Federal Court. The Applicant, an unauthorised maritime arrival, made a request for Ministerial intervention under s 46A(2) of the Migration Act 1958 (Cth). Before determining that request, the Applicant was told that he would be removed from Australia. In an application for interlocutory injunction to restrain his removal, did the balance of convenience favour the respondents because removal would frustrate the duty under s 198?
The prospective Applicant is an unauthorised maritime arrival. As such, s 46A(1) of the Migration Act 1958 (Cth) prevented him from making a visa application, unless s 46A(2) applied:
If the Minister thinks that it is in the public interest to do so, the Minister may, by written notice given to an unauthorised maritime arrival, determine that subsection (1) does not apply to an application by the unauthorised maritime arrival for a visa of a class specified in the determination.
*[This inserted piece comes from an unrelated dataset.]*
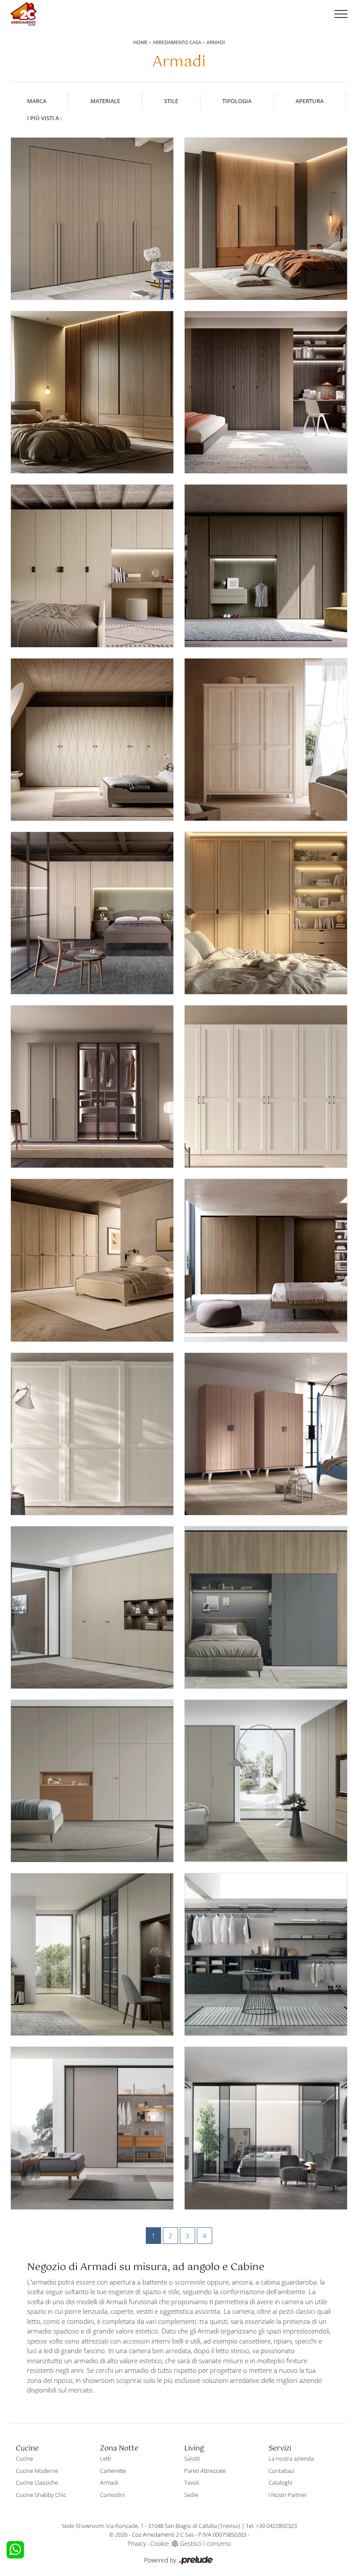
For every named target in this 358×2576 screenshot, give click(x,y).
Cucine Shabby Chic (41, 2495)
The Applicant submitted a Request for ministerial intervention under s 46A(2) of the Act. Before the Applicant received a response to the Request, he was informed that he was being removed from Australia.
As a result, the Applicant made to the Federal Court (FCA) an urgent application, seeking the following orders:
(a) until further order, the prospective respondents, including by their servants and agents, be restrained from removing the prospective applicant from Australia; and
(b) if this application is opposed, the respondents pay the applicant’s costs.